Odenthal firma il pari e il suo primo gol in Serie A
La ripresa comincia con gli stessi ventidue e il Sassuolo riparte con maggiore convinzione. L’Atalanta prova a colpire in velocità, ma Muric risponde presente su una conclusione di Ederson al 50’.
Cinque minuti più tardi arriva il meritato pareggio neroverde.
Rimessa laterale lunghissima di Doig, Kossounou prolunga involontariamente il pallone e sul secondo palo si avventa Odenthal, che di testa da pochi passi batte Carnesecchi. È l’1-1, ma soprattutto è il primo gol in Serie A del difensore neroverde.
Il Sassuolo prende coraggio. Al 60’ una splendida combinazione tra Laurienté e Bowie manda l’attaccante francese al tiro dopo aver saltato Kossounou: pallone alto, con Aquilani che dalla panchina si lascia andare a un gesto di disperazione.
Pochi minuti dopo il tecnico decide il primo cambio della sua avventura in Serie A: fuori Adzic, dentro Thorstvedt.
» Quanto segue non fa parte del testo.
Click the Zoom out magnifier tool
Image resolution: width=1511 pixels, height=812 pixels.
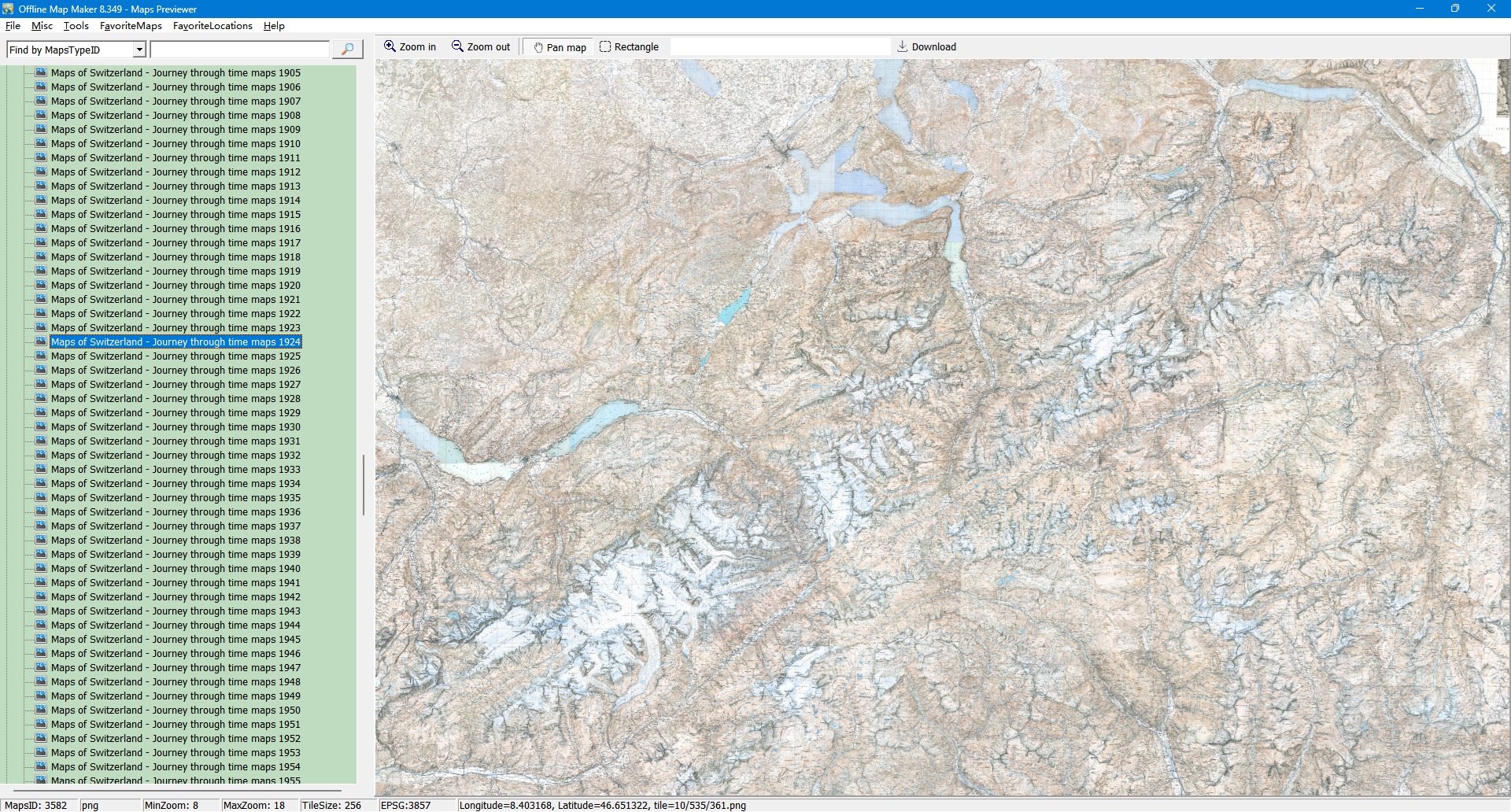480,47
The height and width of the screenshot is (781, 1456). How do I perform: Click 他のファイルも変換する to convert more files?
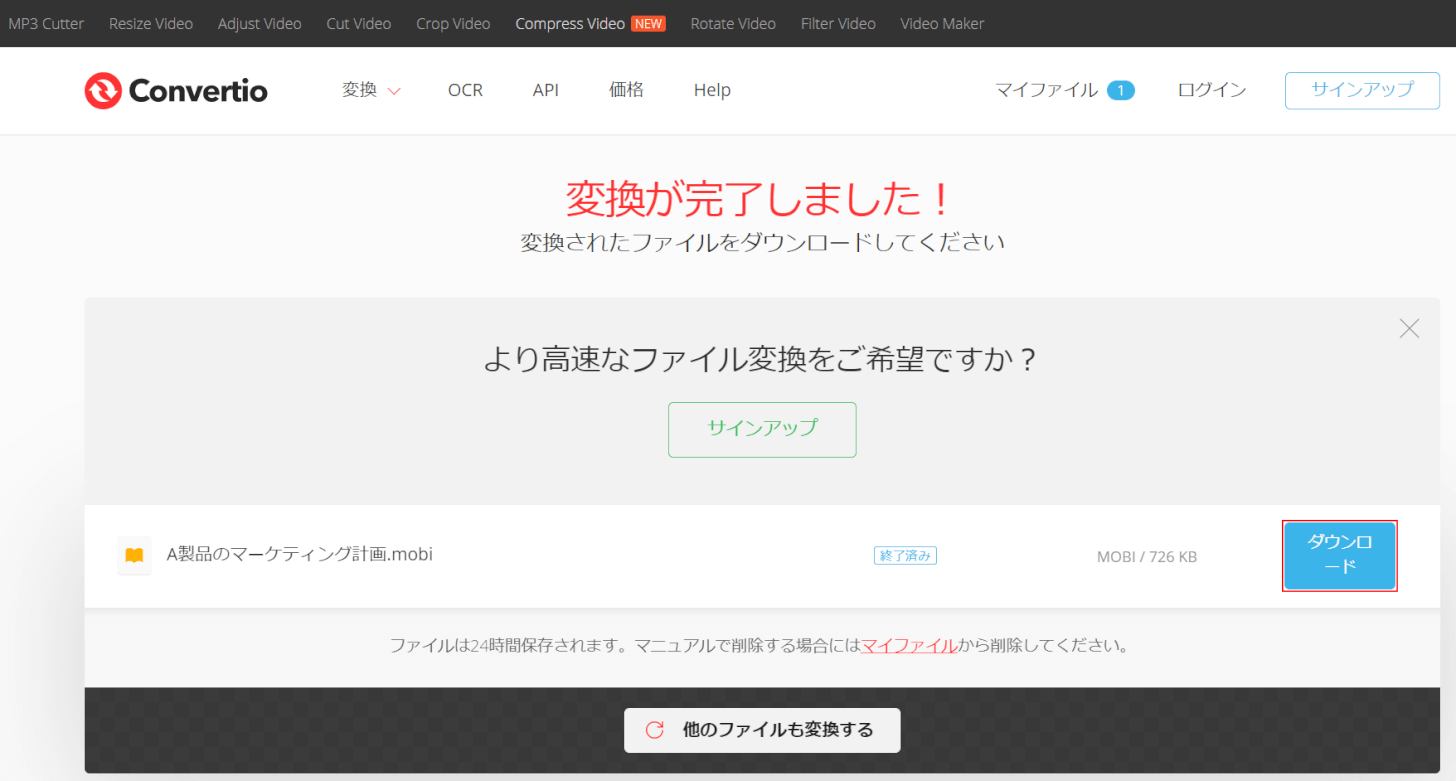tap(762, 730)
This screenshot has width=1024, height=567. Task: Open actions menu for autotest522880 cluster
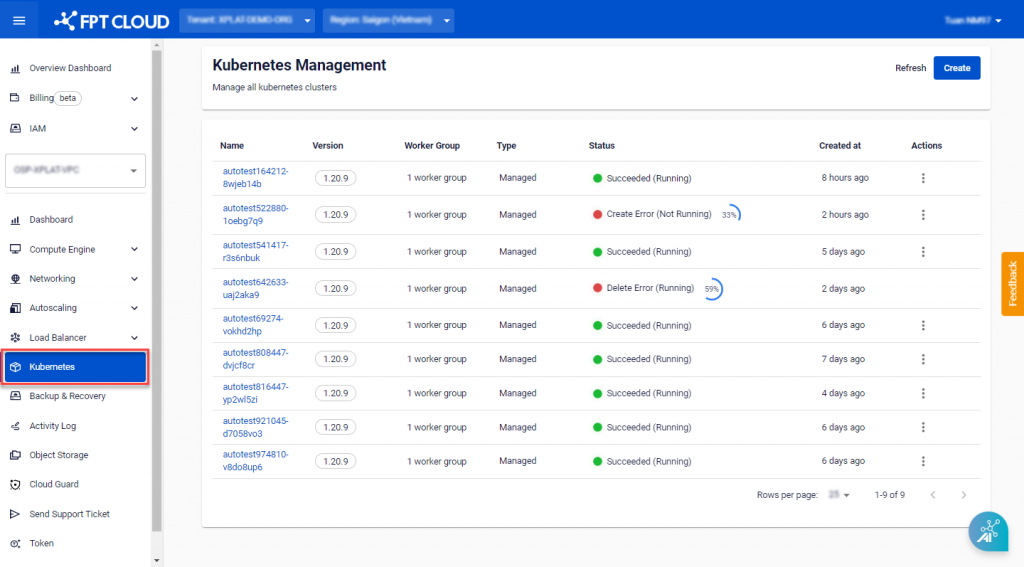(x=923, y=215)
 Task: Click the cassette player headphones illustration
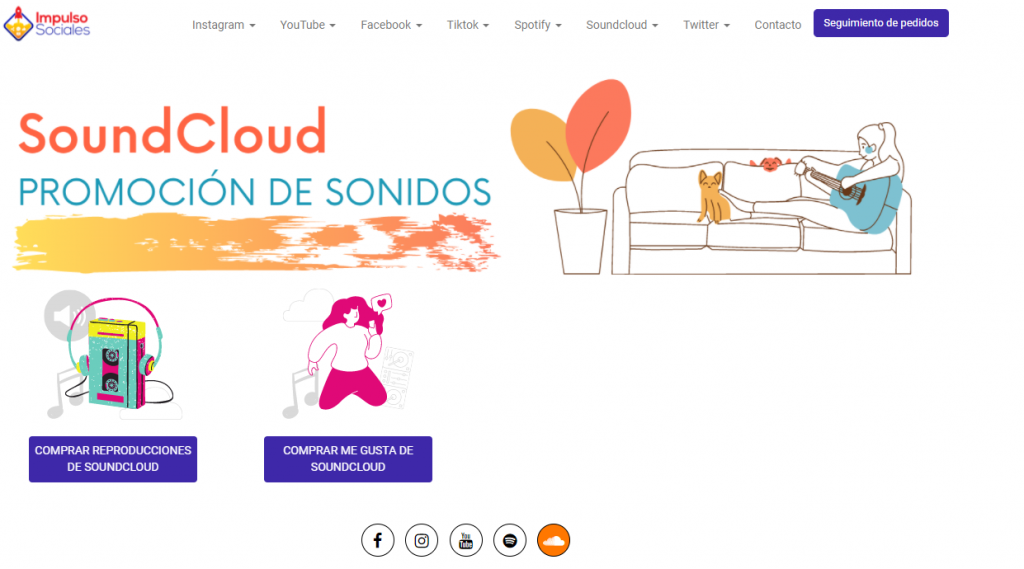112,355

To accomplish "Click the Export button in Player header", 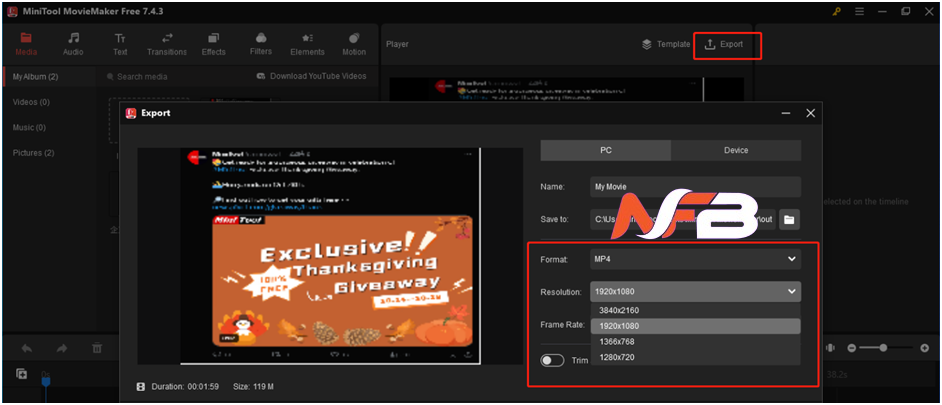I will coord(725,45).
Al 63’ altra grande chance: Volpato si libera al limite, la palla arriva a Matic che lascia partire una potente conclusione mancina, di poco sopra la traversa.
La beffa di Krstovic
Nel momento migliore del Sassuolo arriva però la doccia fredda. Al 65’, sul rilancio di Carnesecchi, Macchioni perde il duello con Krstovic. L’attaccante atalantino si invola verso Muric e, nonostante il disperato tentativo di Odenthal, firma il 2-1. Una rete che pesa come un macigno sulla partita. Il Sassuolo prova a reagire e Aquilani cambia ancora: al 74’ fuori Macchioni e Matic, dentro Leysen e Dominguez, con il passaggio al 4-2-3-1.
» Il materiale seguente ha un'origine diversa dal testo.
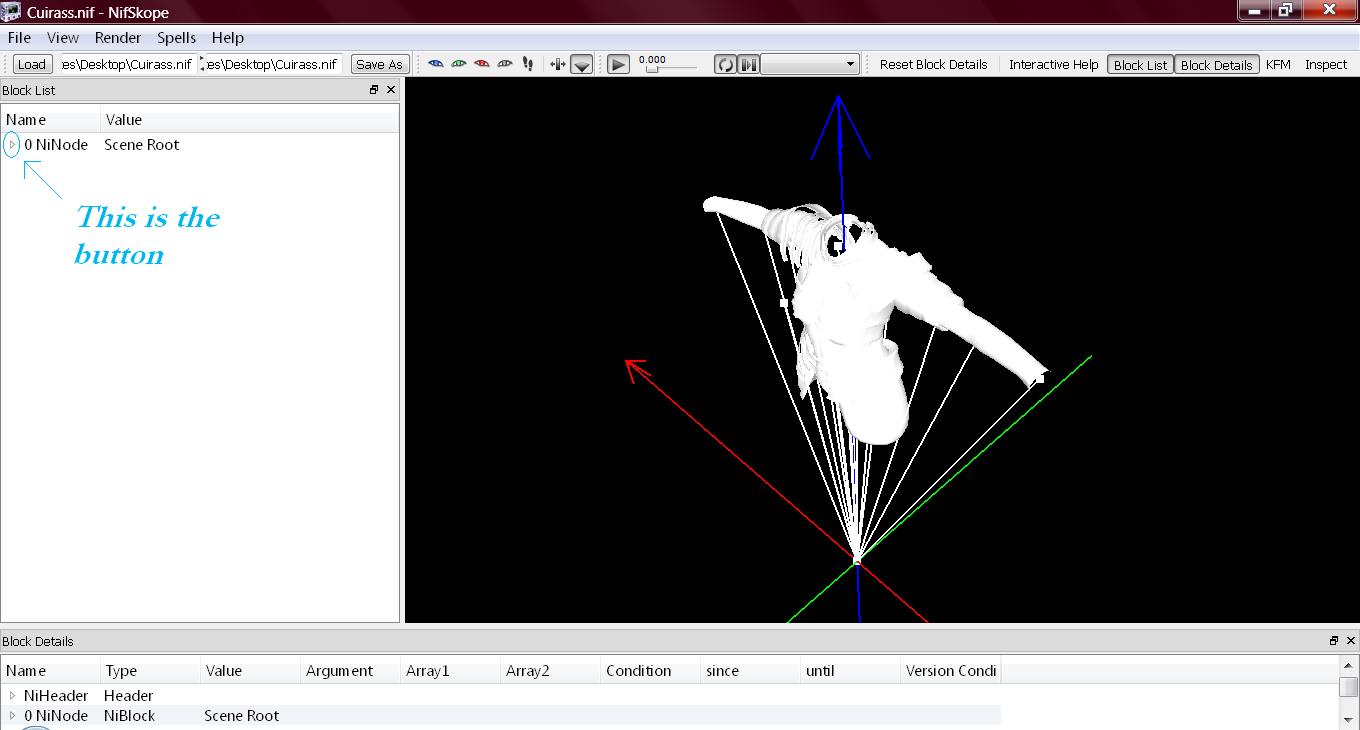Click the Save As button
The image size is (1360, 730).
tap(379, 64)
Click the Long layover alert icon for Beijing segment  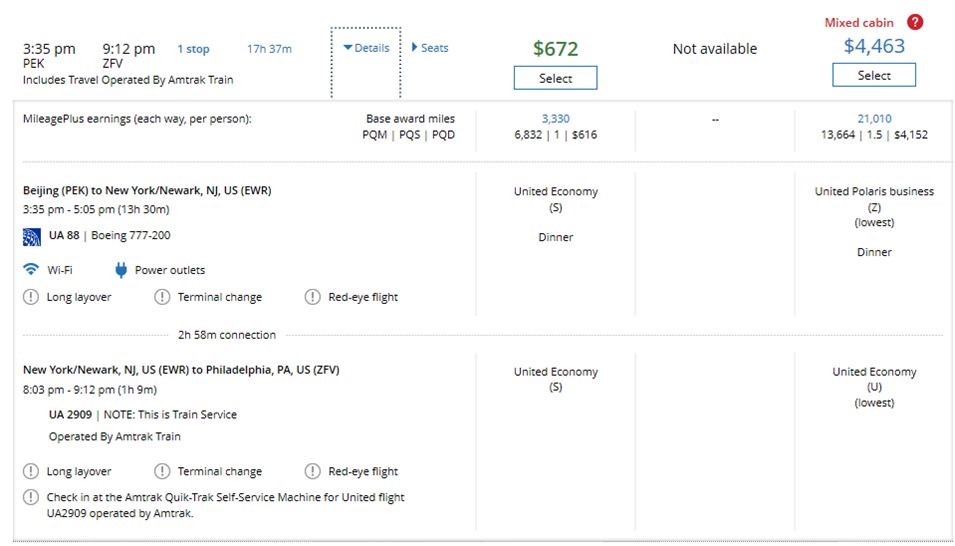31,297
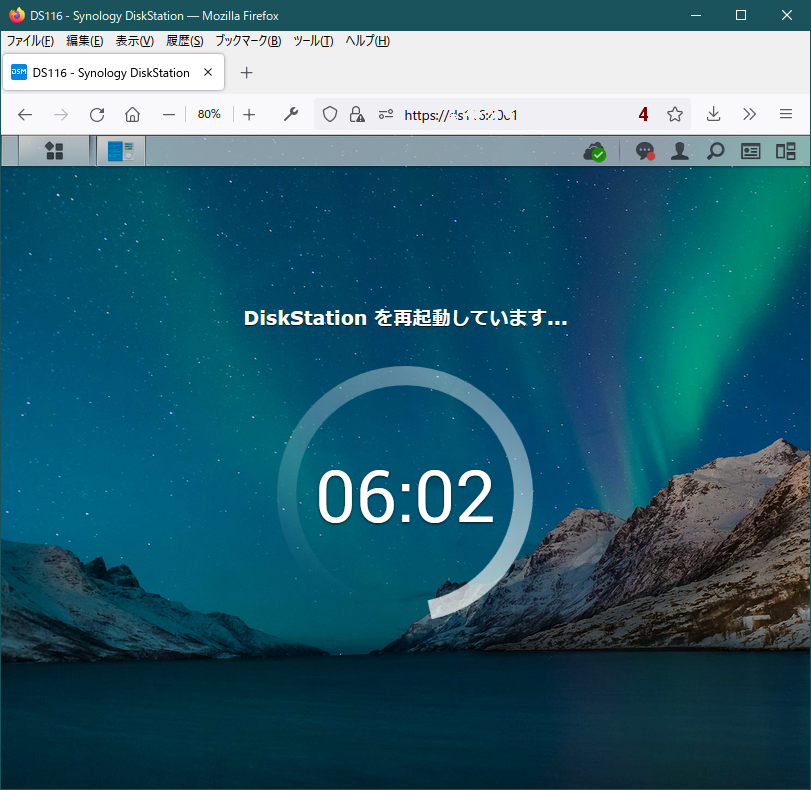Reload the current page
The height and width of the screenshot is (790, 811).
[x=97, y=114]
Laurienté continua a provarci dalla distanza, Volpato cerca la giocata, mentre Muric deve ancora intervenire su Krstovic all’82’. Nel finale Sarri inserisce Elmas al posto di Raspadori, mentre Aquilani regala gli ultimi minuti della gara a due giovani: all’88’ entrano Ciervo e Gabriel Kulla. Per il bomber della Primavera è l’esordio assoluto in prima squadra.
Nel finale il Sassuolo ci prova fino all’ultimo
I cinque minuti di recupero diventano un piccolo assalto finale neroverde. Al 90’+4’ Doig mette in mezzo un pallone interessante per Kulla, anticipato sul primo palo; la sfera arriva sul secondo dove Cinquegrano tenta una complicatissima rovesciata, senza però trovare lo specchio. È l’ultima emozione. Al 90’+5’ arriva il triplice fischio dell’arbitro Valerio Crezzini: Atalanta-Sassuolo 2-1.
Il Sassuolo torna da Bergamo senza punti, ma con diversi segnali incoraggianti. La squadra di Aquilani ha saputo reagire allo svantaggio, ha trovato il pareggio momentaneo e ha avuto le occasioni per completare la rimonta.
Per il nuovo Sassuolo di Aquilani, dunque, il battesimo della Serie A è amaro nel risultato ma non nelle indicazioni. La strada della stagione 2026/27 è appena cominciata.